**Description of the task:**
Exact copies of all the lines below are required.

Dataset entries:
==*==

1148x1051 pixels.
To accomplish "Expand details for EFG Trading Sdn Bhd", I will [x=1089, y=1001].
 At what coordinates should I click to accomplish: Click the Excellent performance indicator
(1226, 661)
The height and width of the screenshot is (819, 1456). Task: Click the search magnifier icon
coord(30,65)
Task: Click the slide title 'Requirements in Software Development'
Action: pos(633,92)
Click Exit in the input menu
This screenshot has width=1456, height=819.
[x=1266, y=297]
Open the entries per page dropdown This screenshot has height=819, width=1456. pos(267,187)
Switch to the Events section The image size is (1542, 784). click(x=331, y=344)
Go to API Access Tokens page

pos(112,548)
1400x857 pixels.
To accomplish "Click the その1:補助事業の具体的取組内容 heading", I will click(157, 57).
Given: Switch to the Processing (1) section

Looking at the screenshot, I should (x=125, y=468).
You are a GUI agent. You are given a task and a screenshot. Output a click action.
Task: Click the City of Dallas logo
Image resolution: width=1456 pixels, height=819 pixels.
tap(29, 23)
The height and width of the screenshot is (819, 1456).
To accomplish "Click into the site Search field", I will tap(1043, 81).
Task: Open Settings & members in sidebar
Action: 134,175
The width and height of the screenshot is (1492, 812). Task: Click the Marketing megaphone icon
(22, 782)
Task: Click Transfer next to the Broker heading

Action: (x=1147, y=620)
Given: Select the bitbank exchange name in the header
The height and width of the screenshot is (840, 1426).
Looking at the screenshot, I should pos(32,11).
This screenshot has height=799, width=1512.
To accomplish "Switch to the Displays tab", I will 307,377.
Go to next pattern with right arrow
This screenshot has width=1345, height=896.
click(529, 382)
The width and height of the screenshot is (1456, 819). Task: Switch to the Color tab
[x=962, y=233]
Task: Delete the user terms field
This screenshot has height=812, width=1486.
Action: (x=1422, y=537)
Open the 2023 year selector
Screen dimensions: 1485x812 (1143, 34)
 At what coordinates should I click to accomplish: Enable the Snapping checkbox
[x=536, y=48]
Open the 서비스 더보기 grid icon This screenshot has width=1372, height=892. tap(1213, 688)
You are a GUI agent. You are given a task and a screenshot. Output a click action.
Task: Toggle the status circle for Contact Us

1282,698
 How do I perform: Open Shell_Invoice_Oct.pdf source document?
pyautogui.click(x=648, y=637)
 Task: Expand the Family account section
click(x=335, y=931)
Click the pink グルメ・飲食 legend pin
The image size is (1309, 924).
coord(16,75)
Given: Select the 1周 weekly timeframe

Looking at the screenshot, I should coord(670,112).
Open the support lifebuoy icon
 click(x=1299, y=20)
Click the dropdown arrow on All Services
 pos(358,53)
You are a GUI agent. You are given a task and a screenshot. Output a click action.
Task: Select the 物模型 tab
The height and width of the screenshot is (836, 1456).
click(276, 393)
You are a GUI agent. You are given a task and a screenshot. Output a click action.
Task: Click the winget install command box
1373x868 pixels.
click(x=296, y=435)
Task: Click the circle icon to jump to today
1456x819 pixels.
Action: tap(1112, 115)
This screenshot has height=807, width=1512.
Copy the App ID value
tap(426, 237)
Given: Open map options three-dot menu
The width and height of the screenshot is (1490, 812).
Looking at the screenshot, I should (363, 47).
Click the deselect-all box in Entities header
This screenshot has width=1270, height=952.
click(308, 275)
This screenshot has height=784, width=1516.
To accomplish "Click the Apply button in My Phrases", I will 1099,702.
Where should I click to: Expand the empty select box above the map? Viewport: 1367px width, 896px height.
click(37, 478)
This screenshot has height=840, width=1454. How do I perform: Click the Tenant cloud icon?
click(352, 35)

==*==

**Result of the exercise:**
1148x1051 pixels.
To accomplish "Expand details for EFG Trading Sdn Bhd", I will [x=1089, y=1001].
 At what coordinates should I click to accomplish: Click the Excellent performance indicator
(1226, 661)
The height and width of the screenshot is (819, 1456). Task: Click the search magnifier icon
coord(30,65)
Task: Click the slide title 'Requirements in Software Development'
Action: pos(633,92)
Click Exit in the input menu
This screenshot has width=1456, height=819.
[x=1266, y=297]
Open the entries per page dropdown This screenshot has height=819, width=1456. pos(267,187)
Switch to the Events section The image size is (1542, 784). click(x=331, y=344)
Go to API Access Tokens page

pos(112,548)
1400x857 pixels.
To accomplish "Click the その1:補助事業の具体的取組内容 heading", I will click(157, 57).
Given: Switch to the Processing (1) section

Looking at the screenshot, I should (x=125, y=468).
You are a GUI agent. You are given a task and a screenshot. Output a click action.
Task: Click the City of Dallas logo
Image resolution: width=1456 pixels, height=819 pixels.
tap(29, 23)
The height and width of the screenshot is (819, 1456).
To accomplish "Click into the site Search field", I will tap(1043, 81).
Task: Open Settings & members in sidebar
Action: 134,175
The width and height of the screenshot is (1492, 812). Task: Click the Marketing megaphone icon
(22, 782)
Task: Click Transfer next to the Broker heading

Action: (x=1147, y=620)
Given: Select the bitbank exchange name in the header
The height and width of the screenshot is (840, 1426).
Looking at the screenshot, I should pos(32,11).
This screenshot has height=799, width=1512.
To accomplish "Switch to the Displays tab", I will 307,377.
Go to next pattern with right arrow
This screenshot has width=1345, height=896.
click(529, 382)
The width and height of the screenshot is (1456, 819). Task: Switch to the Color tab
[x=962, y=233]
Task: Delete the user terms field
This screenshot has height=812, width=1486.
Action: (x=1422, y=537)
Open the 2023 year selector
Screen dimensions: 1485x812 (1143, 34)
 At what coordinates should I click to accomplish: Enable the Snapping checkbox
[x=536, y=48]
Open the 서비스 더보기 grid icon This screenshot has width=1372, height=892. tap(1213, 688)
You are a GUI agent. You are given a task and a screenshot. Output a click action.
Task: Toggle the status circle for Contact Us

1282,698
 How do I perform: Open Shell_Invoice_Oct.pdf source document?
pyautogui.click(x=648, y=637)
 Task: Expand the Family account section
click(x=335, y=931)
Click the pink グルメ・飲食 legend pin
The image size is (1309, 924).
coord(16,75)
Given: Select the 1周 weekly timeframe

Looking at the screenshot, I should coord(670,112).
Open the support lifebuoy icon
 click(x=1299, y=20)
Click the dropdown arrow on All Services
 pos(358,53)
You are a GUI agent. You are given a task and a screenshot. Output a click action.
Task: Select the 物模型 tab
The height and width of the screenshot is (836, 1456).
click(276, 393)
You are a GUI agent. You are given a task and a screenshot. Output a click action.
Task: Click the winget install command box
1373x868 pixels.
click(x=296, y=435)
Task: Click the circle icon to jump to today
1456x819 pixels.
Action: tap(1112, 115)
This screenshot has height=807, width=1512.
Copy the App ID value
tap(426, 237)
Given: Open map options three-dot menu
The width and height of the screenshot is (1490, 812).
Looking at the screenshot, I should (363, 47).
Click the deselect-all box in Entities header
This screenshot has width=1270, height=952.
click(308, 275)
This screenshot has height=784, width=1516.
To accomplish "Click the Apply button in My Phrases", I will 1099,702.
Where should I click to: Expand the empty select box above the map? Viewport: 1367px width, 896px height.
click(37, 478)
This screenshot has height=840, width=1454. How do I perform: Click the Tenant cloud icon?
click(352, 35)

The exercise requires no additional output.